>> Begin DATA PROVIDED
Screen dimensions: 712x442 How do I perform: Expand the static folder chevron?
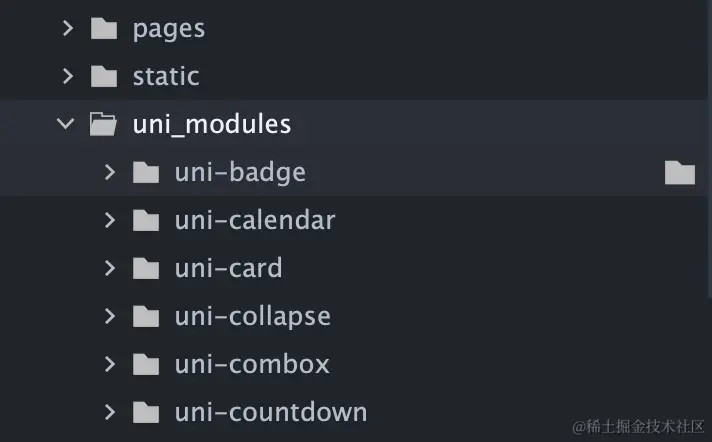67,76
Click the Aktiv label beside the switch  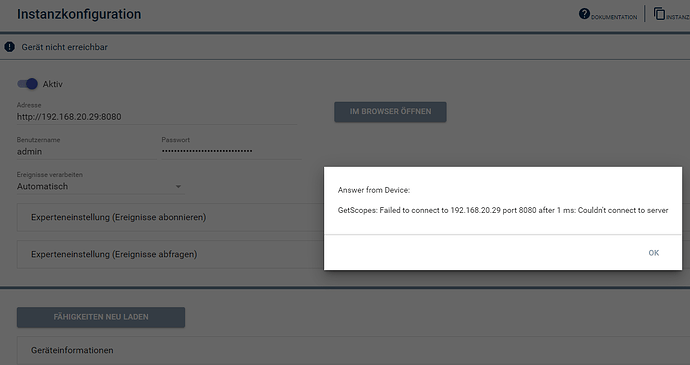[x=52, y=84]
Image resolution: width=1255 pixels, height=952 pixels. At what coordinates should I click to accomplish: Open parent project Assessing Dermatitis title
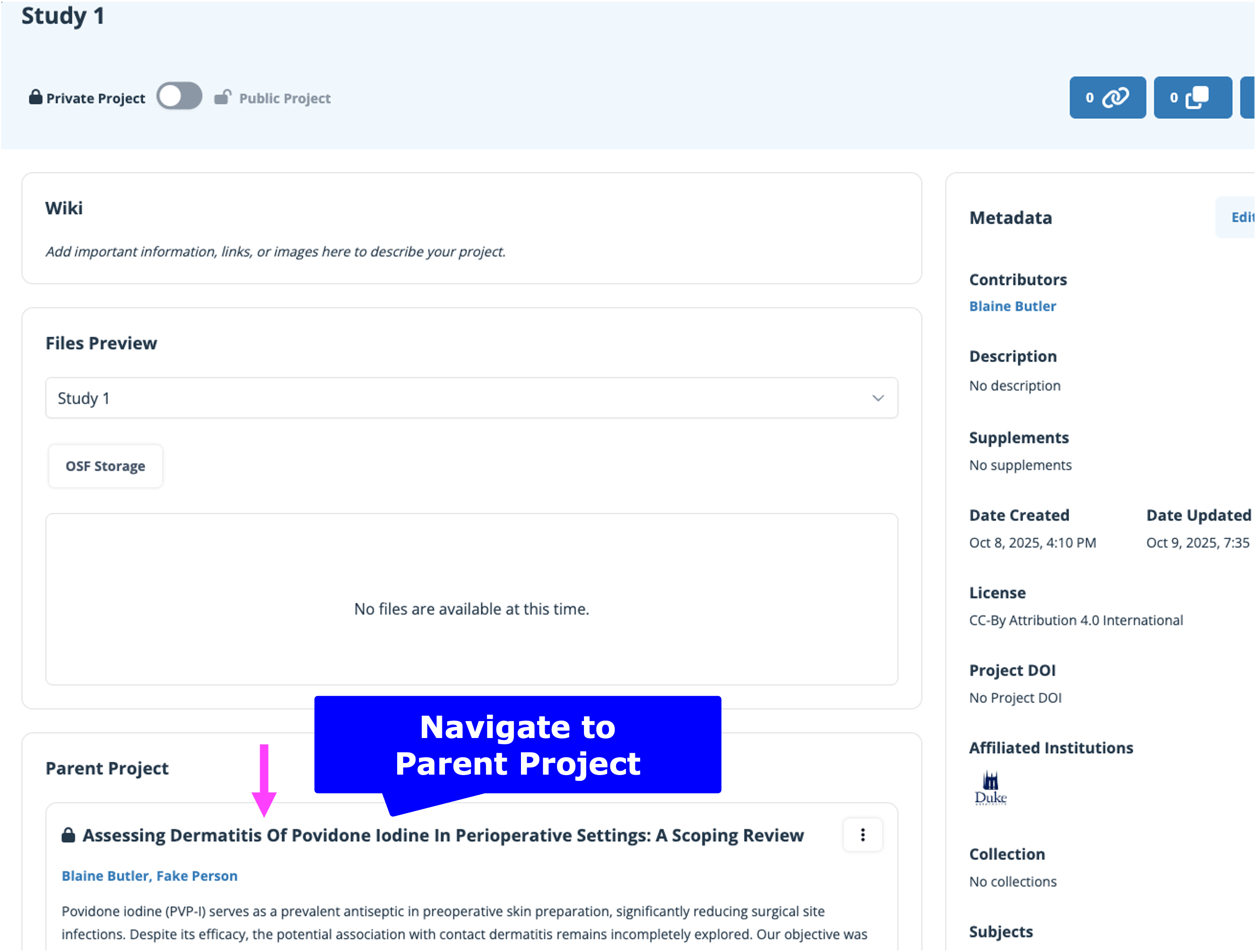pyautogui.click(x=443, y=835)
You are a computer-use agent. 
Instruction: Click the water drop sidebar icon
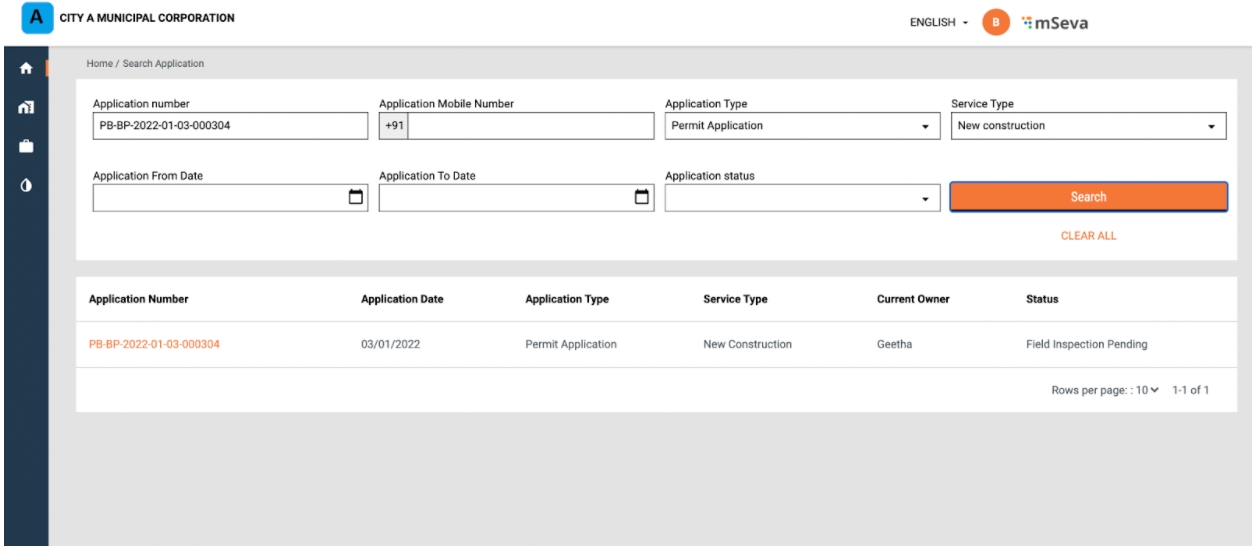[x=23, y=186]
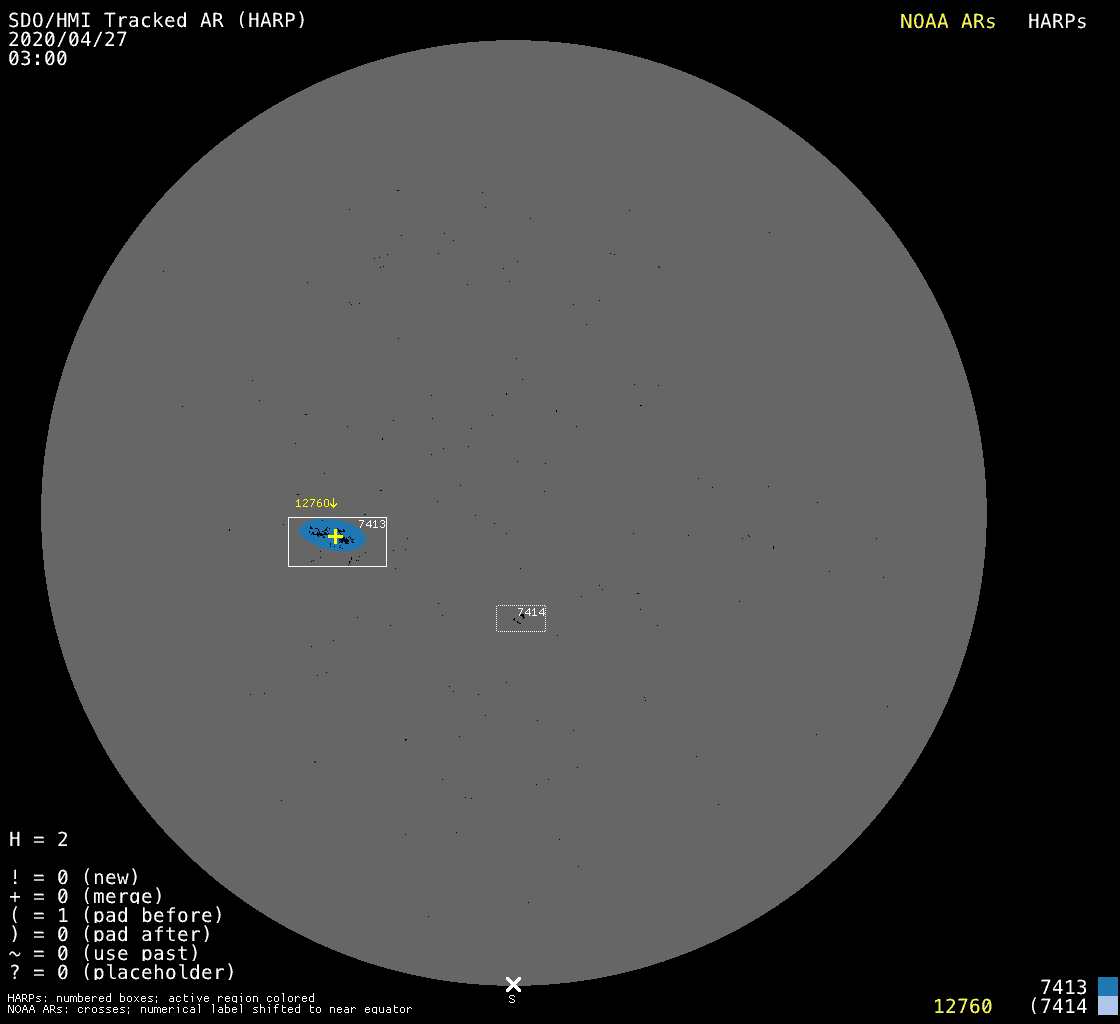Click the dark blue 7413 legend swatch

(1107, 987)
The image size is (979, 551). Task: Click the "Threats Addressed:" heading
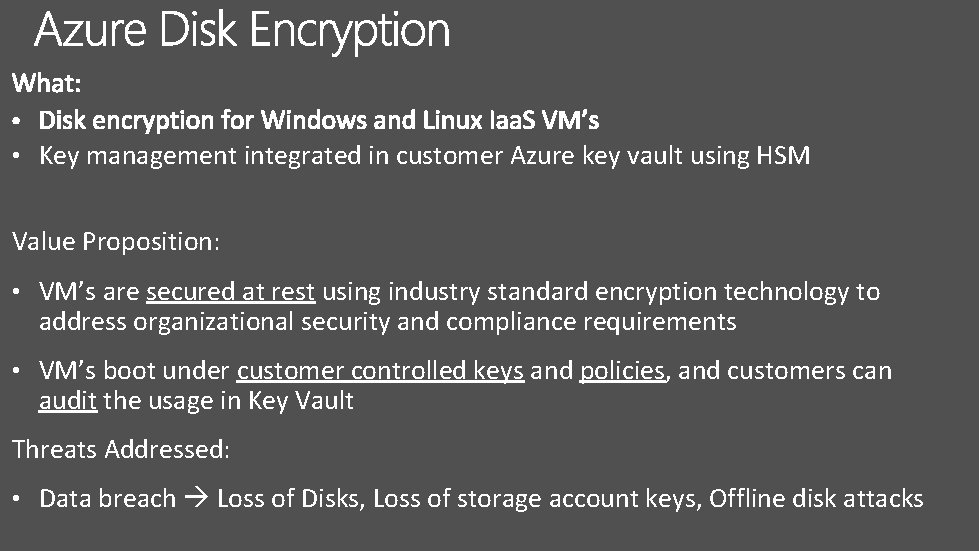tap(121, 450)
>> End DATA PROVIDED
§ WHAT YOU WILL DO
Recast the material from the line containing "The image size" through the end of the material, both included, as a Markdown table with the columns Row and Line, skipping blank lines and leaving the pictures out.

§ THE COMPLETED TASK
| Row | Line |
|---|---|
| 1 | The image size is (979, 551). Task: Click the "Threats Addressed:" heading |
| 2 | tap(121, 450) |